In 1826, A New Song (31 above) favoured the Tory candidate, Macqueen.  This was Thomas Potter Macqueen (1791-1854) who represented Bedford as a Tory member of Parliament between 1826 and 1830.  Macqueen’s main claim to fame lay in his involvement in matters Australian - encouraging emigration, setting up land ownership schemes in Australia…  He it was who, in 1832, first mooted the idea of a national bank of Australasia.

We catch a glimpse, in the ballad, of what were supposed Tory priorities:

Another piece (32 above) from the same time, A Plaintive Ditty…, set Macqueen against Pym; ‘Mac’, in the end, proposing a ‘radical cure’, that of Pym’s resignation.  This suggests that Pym was the current incumbent.28  In 1837, the piece, already mentioned, entitled The Triumph, supported MacQueen.

One more, produced in 1854 (37 above), referred to the success of Catholic emancipation, implying that the particular candidate, Trelawny, may have approved favourable legislation but was, nonetheless, a good Protestant still.  ‘No Popery’ was, by then, ‘a worn-out cry’.29

Perhaps the details of such pieces need not concern us unduly except to note the apparent following of the fortunes of Tory candidates.  Obviously, the firm would have been engaged in producing other material.  In this respect, for instance, a notice can be found under the aegis of John Swepson Merry and William Merry indicating that a thousand circulars were made out (there are no details of customer or cause).30  Broadside balladry, then, was probably not the most prominent of the Merry firm’s concerns.31

Finally, in the course of tracing the Merry contribution to ‘political literature’ it has emerged that there were other printers in Bedford who each issued election material - Hill, White and Webb, for instance.  Hill and Son put songs on the occasion of the 1832 elections - ‘Whitbread and Crawley for Ever’;  ‘The Bedford Union Society ALTOGETHER’; and ‘Britons looking forward in the Hope of Bright Days’ (by M Haydon).32  White printed an ‘Address from W H Whitbread trusting that he will again be elected as a member for Bedford’.33  Webb, in 1820, printed ‘An address from William Henry Whitbread soliciting the honour of being elected for a second time and promising constant attendance to the interests of Bedford’.34  Yet it was Merry who had printed ‘An Address by William Henry Whitbread thanking the electorate for electing him’ in 1818.35  To add to this particular mélange: Webb printed ‘Song in support of Whitbread and Russell to the tune of Hearts of Oak’ in 1830.  Taking sides, as noted above, was not the first consideration of the printer; and candidates did not seem to mind which avenue they chose through which to publicise themselves.

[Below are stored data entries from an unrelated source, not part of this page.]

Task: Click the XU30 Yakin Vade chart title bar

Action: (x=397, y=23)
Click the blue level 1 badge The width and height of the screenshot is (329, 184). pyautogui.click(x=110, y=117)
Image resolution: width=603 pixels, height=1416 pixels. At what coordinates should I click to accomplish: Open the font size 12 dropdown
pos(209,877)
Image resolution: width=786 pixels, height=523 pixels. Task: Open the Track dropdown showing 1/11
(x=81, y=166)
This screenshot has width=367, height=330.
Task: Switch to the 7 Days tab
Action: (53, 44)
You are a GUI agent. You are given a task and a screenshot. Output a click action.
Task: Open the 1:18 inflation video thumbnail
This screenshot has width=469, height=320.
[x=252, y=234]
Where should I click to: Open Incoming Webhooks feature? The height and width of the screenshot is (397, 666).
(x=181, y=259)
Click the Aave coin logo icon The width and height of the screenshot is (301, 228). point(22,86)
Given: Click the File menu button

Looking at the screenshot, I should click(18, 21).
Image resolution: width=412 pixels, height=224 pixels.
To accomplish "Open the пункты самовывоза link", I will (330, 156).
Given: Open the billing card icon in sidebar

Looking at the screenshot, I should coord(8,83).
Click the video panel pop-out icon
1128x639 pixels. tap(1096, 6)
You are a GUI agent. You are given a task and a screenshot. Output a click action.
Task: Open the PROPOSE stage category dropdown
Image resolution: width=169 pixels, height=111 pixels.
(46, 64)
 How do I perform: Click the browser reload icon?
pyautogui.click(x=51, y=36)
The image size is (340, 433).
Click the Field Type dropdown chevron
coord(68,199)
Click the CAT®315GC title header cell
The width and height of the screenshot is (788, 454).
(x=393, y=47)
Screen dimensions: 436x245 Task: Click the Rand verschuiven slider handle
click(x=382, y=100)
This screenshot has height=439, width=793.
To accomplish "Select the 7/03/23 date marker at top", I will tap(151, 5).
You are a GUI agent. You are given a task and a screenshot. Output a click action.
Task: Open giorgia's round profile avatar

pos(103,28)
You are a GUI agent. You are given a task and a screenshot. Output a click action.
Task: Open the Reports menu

Obviously, there is more still to be uncovered in this respect and the implications for a bigger study of such material are clear enough whether that material was ephemeral or not.36

Apart from ‘political’ pieces in the Merry stock there are then some which are the legacies of earlier times, a feature very much part of the staple stock of many nineteenth century broadside ballad printers: in this case the pieces are The Female Cabin Boy, The Silly Old Man and The Cunning Cobbler - Catnach and Harkness printed all three; Pitts, the first two; Hodges, The Cunning Cobbler and The Female Cabin Boy.37  The theme of The Cunning Cobbler could be found in the writings of Boccaccio. The Female Cabin Boy revamped another old joke, involving women dressed as men, but was actually printed alongside Still so gently o’er me stealing which was taken from the opera by Bellini, La Sonnambula, first performed in England at the Royal Opera House in 1833.38  Mixed messages are being given here which indicate how a ballad-printer may have used older and newer stock together.  Charles Hindley and, later, Leslie Shepard both underlined such a practice.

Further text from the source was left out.